> _TEXT SHOWN_
Notes, Quotes and Slants
-----
Pirate
Notebook No. 247
Tuesday, July 12, 2005
By Denny O'Brien |
|
BCS forces occasional
recruiting gambles
©2005 Bonesville.net
Now would be the appropriate time for N.C.
State coach Chuck Amato to remind us of the unfair recruiting advantage East
Carolina holds over the state's other Division I-A schools.
With the recent announcement that former
Georgia signee Jamar Bryant would enroll at ECU, the timing couldn't be
better. As such, Amato might consider himself justified for unleashing a
'told you so' in reference to past statements about his opposition to future
showdowns with the Pirates in football.
Who could blame him? After the painful
display that took place when the Pack and Pirates renewed their rivalry in
Charlotte last November, the talent gap between the two couldn't be more
clear.
But rest assured that East Carolina wasn't
the one boasting the improved horsepower when the two last met. So perhaps
Amato wasn't too far off the mark with his comments about certain in-state
schools enduring a decided disadvantage along the recruiting trail.
Because since the unveiling of the Bowl
Championship Series in the late 90's, ECU has seen the quality of its
recruiting harvests decline considerably. In contrast, North Carolina, N.C.
State, and even Wake Forest have celebrated the last several Signing Days
with plentiful bounties.
"Recruiting against (the BCS) has been very
difficult," Pirates coach Skip Holtz said recently. "I think that this is a
different age than it was 15 years ago when there was no BCS.

> _PARTS OF THE EXERCISE_
- a) Quote the recruiting column, starting with "But rest assured" and going on through "was no BCS.".
- b) Answer these questions from the recruiting column:
(i) In what city did the Pack and Pirates renew their rivalry last November?
(ii) Which former Georgia signee would enroll at ECU?
(iii) Who is named as the Pirates coach?
- c) Carry on the recruiting column from the point where it stops.
The records after the recruiting column are not needed here.

> _RECORDS SHOWN_
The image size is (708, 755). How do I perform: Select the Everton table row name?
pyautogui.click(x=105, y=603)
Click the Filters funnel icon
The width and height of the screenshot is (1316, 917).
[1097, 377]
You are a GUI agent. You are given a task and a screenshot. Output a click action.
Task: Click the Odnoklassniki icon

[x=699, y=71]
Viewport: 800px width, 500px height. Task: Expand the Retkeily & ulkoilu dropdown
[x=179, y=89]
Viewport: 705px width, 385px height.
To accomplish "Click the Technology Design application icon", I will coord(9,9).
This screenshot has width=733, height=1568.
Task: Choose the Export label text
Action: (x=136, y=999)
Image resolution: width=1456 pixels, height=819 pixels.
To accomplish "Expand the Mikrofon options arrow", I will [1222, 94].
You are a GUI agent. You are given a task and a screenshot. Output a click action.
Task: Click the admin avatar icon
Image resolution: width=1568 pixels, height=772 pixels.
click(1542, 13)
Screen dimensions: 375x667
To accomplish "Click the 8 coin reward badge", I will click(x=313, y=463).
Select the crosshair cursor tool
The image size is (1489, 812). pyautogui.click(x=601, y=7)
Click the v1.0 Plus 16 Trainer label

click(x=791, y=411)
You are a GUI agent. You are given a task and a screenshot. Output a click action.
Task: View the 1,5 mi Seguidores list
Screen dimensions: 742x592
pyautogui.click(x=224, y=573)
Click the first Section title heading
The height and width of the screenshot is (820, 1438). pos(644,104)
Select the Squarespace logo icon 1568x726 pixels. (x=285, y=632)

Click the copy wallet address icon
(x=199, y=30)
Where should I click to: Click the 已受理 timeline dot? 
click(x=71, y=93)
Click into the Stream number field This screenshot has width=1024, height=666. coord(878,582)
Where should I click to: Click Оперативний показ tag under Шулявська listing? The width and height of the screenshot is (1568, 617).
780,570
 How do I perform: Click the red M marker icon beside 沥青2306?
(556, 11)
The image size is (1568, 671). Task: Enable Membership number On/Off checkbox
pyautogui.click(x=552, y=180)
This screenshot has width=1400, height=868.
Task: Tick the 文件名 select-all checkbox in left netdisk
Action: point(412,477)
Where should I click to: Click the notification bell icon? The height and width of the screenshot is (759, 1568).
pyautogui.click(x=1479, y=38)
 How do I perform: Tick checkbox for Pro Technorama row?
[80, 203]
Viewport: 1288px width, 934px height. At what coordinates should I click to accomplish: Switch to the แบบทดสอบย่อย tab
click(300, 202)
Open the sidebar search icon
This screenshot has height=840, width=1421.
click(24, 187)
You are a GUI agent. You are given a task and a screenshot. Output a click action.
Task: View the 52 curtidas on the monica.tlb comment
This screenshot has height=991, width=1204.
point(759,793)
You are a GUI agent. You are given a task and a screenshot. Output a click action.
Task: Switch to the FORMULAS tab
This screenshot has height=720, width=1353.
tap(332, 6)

> _ANSWERS FOR THIS EXERCISE_
- a)
But rest assured that East Carolina wasn't
the one boasting the improved horsepower when the two last met. So perhaps
Amato wasn't too far off the mark with his comments about certain in-state
schools enduring a decided disadvantage along the recruiting trail.
Because since the unveiling of the Bowl
Championship Series in the late 90's, ECU has seen the quality of its
recruiting harvests decline considerably. In contrast, North Carolina, N.C.
State, and even Wake Forest have celebrated the last several Signing Days
with plentiful bounties.
"Recruiting against (the BCS) has been very
difficult," Pirates coach Skip Holtz said recently. "I think that this is a
different age than it was 15 years ago when there was no BCS.

- b)
(i) Charlotte
(ii) Jamar Bryant
(iii) Skip Holtz

- c)
"All of a sudden, you kind of have the
haves and the have-nots. You have the teams that have the chance to compete
for the BCS and those who don't. And I think that gap has been getting
wider between the two of them. So, legitimate obstacle? Yes, an obstacle
that East Carolina didn't have to fight 15 years ago in the early 90's when
they built this program into what it was."
Back then, recruits made their college
selections based primarily on the coaches who pursued them and the schools
that were represented during the process. While conference affiliation may
have factored somewhat into those decisions, its presence on the radar
wasn't nearly as visible as it is today.
With the BCS, league association has become
one of the primary factors. In fact, a recent report in USA Today
suggests that a recruit nowadays is more likely to pledge his allegiance to
a bottom feeder from a BCS conference than a more traditionally successful
program from a league that is not guaranteed yearly access to one of the
cartel's bowls.
Such is the current climate in which Holtz
and many of his peers are now victims of a stacked deck when it comes to
drawing cards from the deck of talent. It has led to a scenario that forces
them to sometimes take gambles on gifted players who have been passed over
by BCS schools because of academic question marks.
Examples like Bryant, a jack-of-all-trades
from the fertile soil of Richmond County who actually may be deemed eligible
this fall, are growing by the day. They are growing because programs like
ECU have been left with little choice but to occasionally roll the dice on
players who some would consider to be academic risks.
Otherwise they are left to fish from a
talent pool that has been depleted of solid blue chippers.
Naturally there are those who would argue
that academic partial and non-qualifiers are deeply rooted in the culture of
East Carolina football. To a certain degree that mindset has some merit,
though not nearly to the extent that some insist.
Throughout ECU's gridiron history, coaches
have made the occasional exception by extending scholarship offers to
players who may not have met the academic requirements of rival programs
that also were recruiting them. However, you would be hard-pressed to find a
single time when the Pirates' roster was stacked with more than a handful of
student-athletes who did not meet the admissions standards at most Division
I schools.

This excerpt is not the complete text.